> _SUPPLIED RECORDS_
* * *

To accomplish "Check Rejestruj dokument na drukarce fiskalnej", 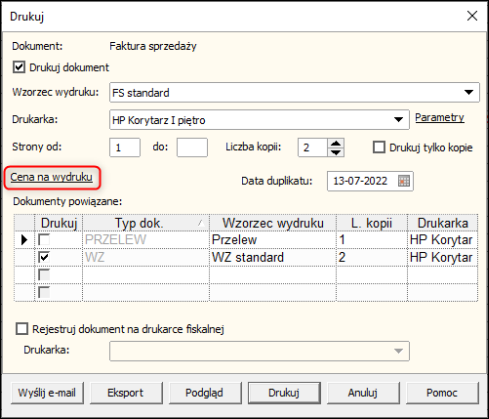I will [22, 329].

* * *

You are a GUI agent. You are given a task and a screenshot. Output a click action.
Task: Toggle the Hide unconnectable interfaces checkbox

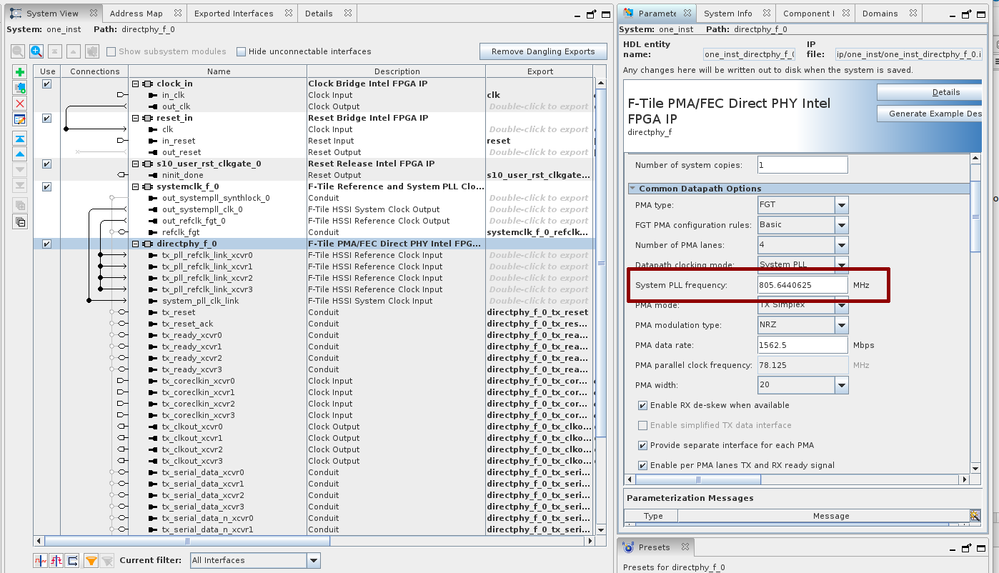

* * *

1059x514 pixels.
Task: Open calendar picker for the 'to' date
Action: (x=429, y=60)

* * *

> _WHAT IS NEEDED_
Go through the material above and output exactly the lines from the one containing "You are a GUI" through the one containing "Task: Toggle the".

> _WRITTEN ANSWER_
You are a GUI agent. You are given a task and a screenshot. Output a click action.
Task: Toggle the Hide unconnectable interfaces checkbox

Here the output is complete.